# Your goal:
Return everything in the South African wine text from "How can South" down to "I am right.", copied word for word.

+++ Extracted text +++

Terroirists’ Revenge

So how will South Africa win the Wine War for the U.S. market? Well, the good news, given what I have said, is that Brand South Africa is actually something of a clean slate for many U.S. wine consumers – especially the rising millennial generation who are open to new wines from new places and show no particular reverence for conventional wisdom.  They are refreshingly original in their thinking, bold in their actions and willing to open their pocketbooks. These new wine drinkers and others like them around the world are high value targets. How should they be approached?

Millennials are very independent. They are accustomed to writing their own narratives and they embrace products and experiences that integrate into a lifestyle experience. They aren’t just buying wine, they are building an identity. Millennials are not fundamentally different from earlier generations in this regard, simply more skilled, self-empowered and more interconnected. Reaching them, which requires more emphasis on story-telling, social media and first person wine experiences, is ultimately the task of South African wineries and their U.S. distributor partners; there is also a role for Wines of South Africa in shaping perceptions.

Millennials and other “clean slate” consumers are predisposed to respond to the Terroirists’ Revenge message. They are seeking wine and a story about wine that connects them to the wine, to an engaging culture, to a rich and exciting lifestyle and ultimately to each other. It’s about the wine, but it’s not just about the wine. South Africa’s terroirists have a secret weapon in their beautiful land and inviting culture than gives them a critical Wine War story-telling advantage.

How can South Africa connect with the Millennials, I asked the audience? Well, don’t look to me for answers, I said. I’ve only been in South Africa for a week. You will have come up with the answers. Only you will know what there is in South African culture and society that will make the connection. I think this statement came as a surprise to the audience, who are probably used to outsiders telling them what to do. But I am sure I am right. 

I felt I had to make a contribution, so I took a chance. My first full day on South African soil was Monday September 24 — National Heritage Day, which is also National Braai Day. Water keeps people apart, I told the audience, but wine brings us together. And the braai seems to bring South Africans together, too. And so I proposed braai as South Africa’s secret weapon.

+++ Records supplied +++

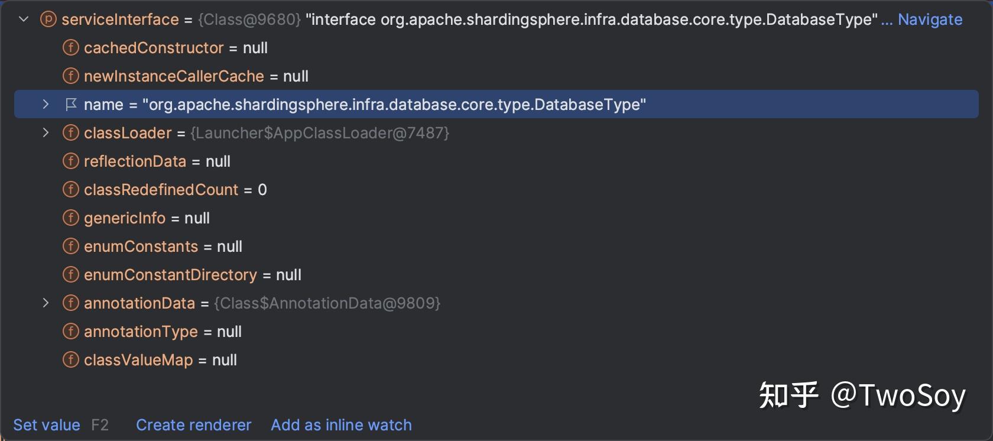This screenshot has width=993, height=441.
Task: Click the field icon next to classValueMap
Action: (x=70, y=359)
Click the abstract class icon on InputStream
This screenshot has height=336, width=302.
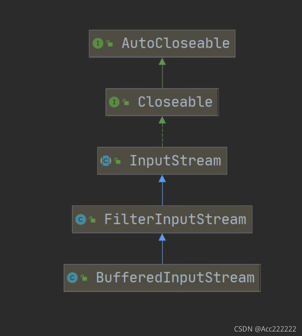[106, 161]
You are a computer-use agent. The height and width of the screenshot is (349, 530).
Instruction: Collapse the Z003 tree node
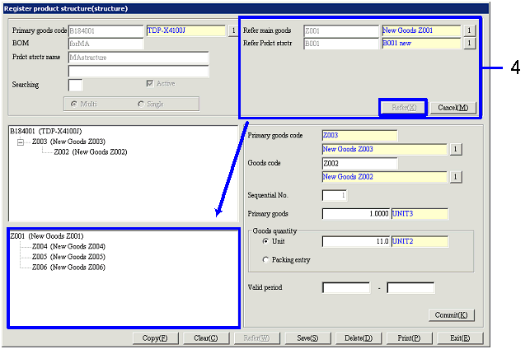coord(21,142)
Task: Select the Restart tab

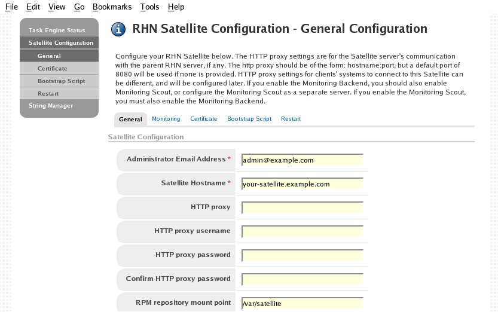Action: [x=291, y=119]
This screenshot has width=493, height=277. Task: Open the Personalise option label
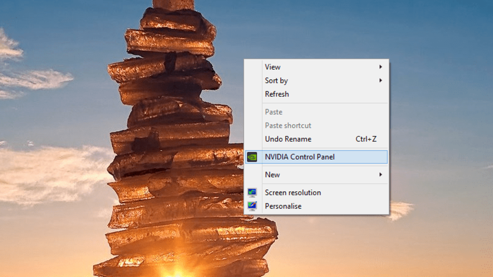tap(283, 206)
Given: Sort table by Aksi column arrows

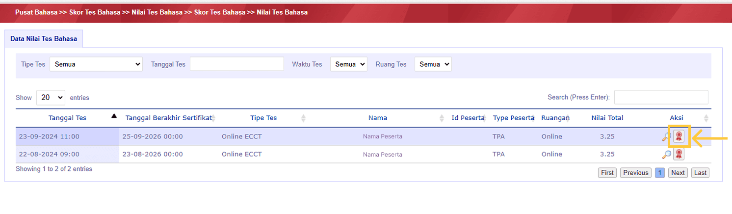Looking at the screenshot, I should click(706, 118).
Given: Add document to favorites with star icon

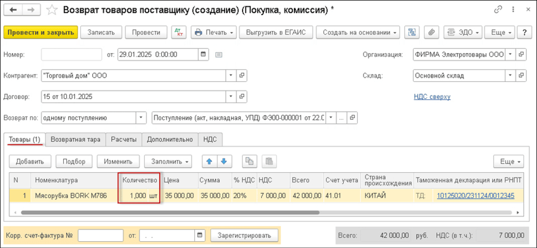Looking at the screenshot, I should tap(52, 10).
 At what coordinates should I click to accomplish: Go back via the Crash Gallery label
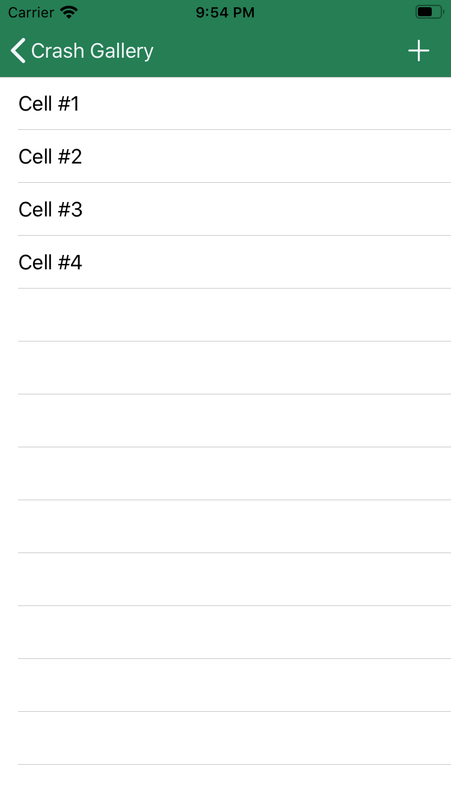tap(92, 51)
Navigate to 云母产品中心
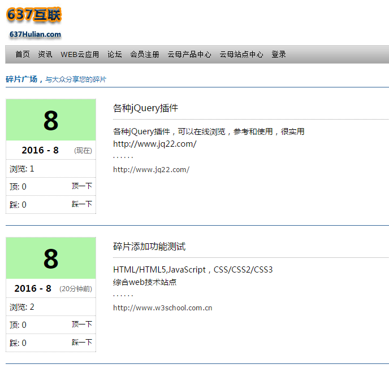 point(189,55)
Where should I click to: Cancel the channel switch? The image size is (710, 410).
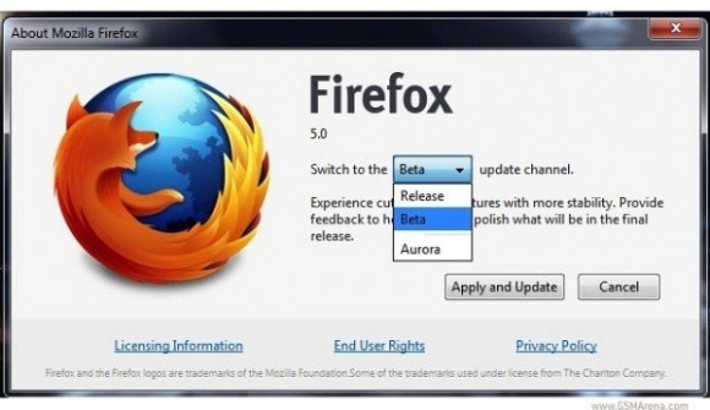(618, 287)

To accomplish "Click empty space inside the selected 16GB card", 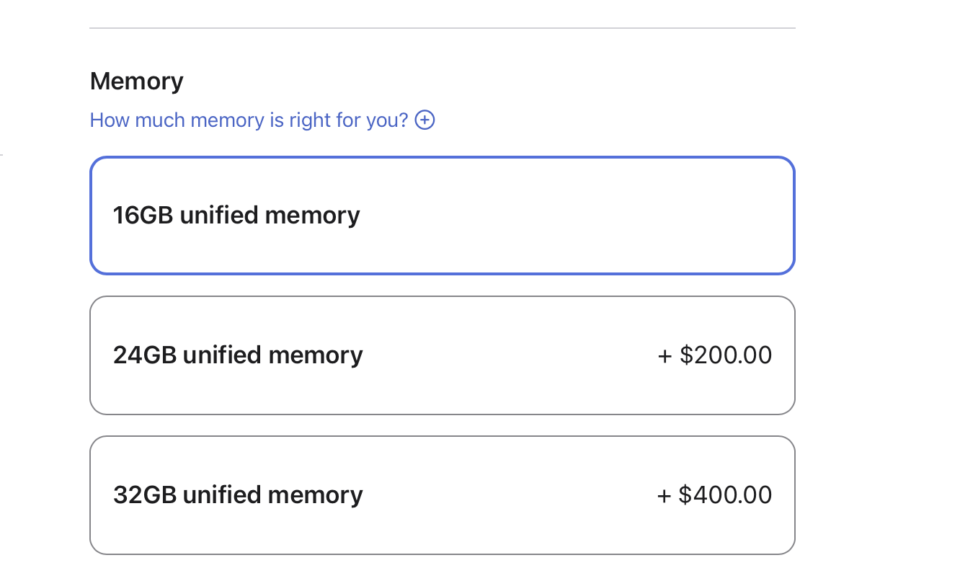I will 577,216.
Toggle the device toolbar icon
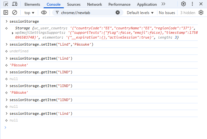 click(15, 4)
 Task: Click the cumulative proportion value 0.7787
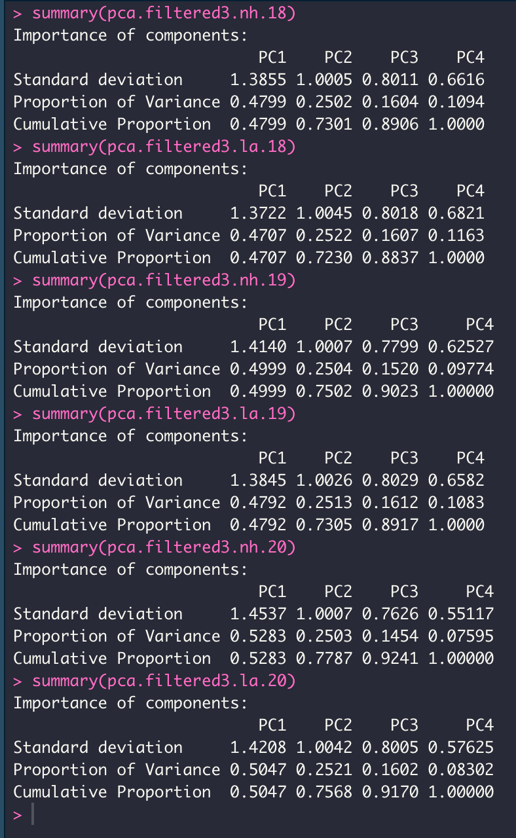(324, 659)
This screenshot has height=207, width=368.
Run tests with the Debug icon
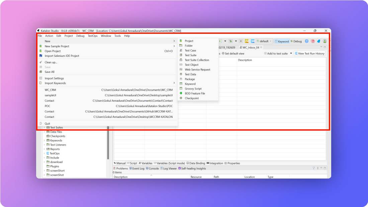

+++

# Result of the exercise:
How can South Africa connect with the Millennials, I asked the audience? Well, don’t look to me for answers, I said. I’ve only been in South Africa for a week. You will have come up with the answers. Only you will know what there is in South African culture and society that will make the connection. I think this statement came as a surprise to the audience, who are probably used to outsiders telling them what to do. But I am sure I am right.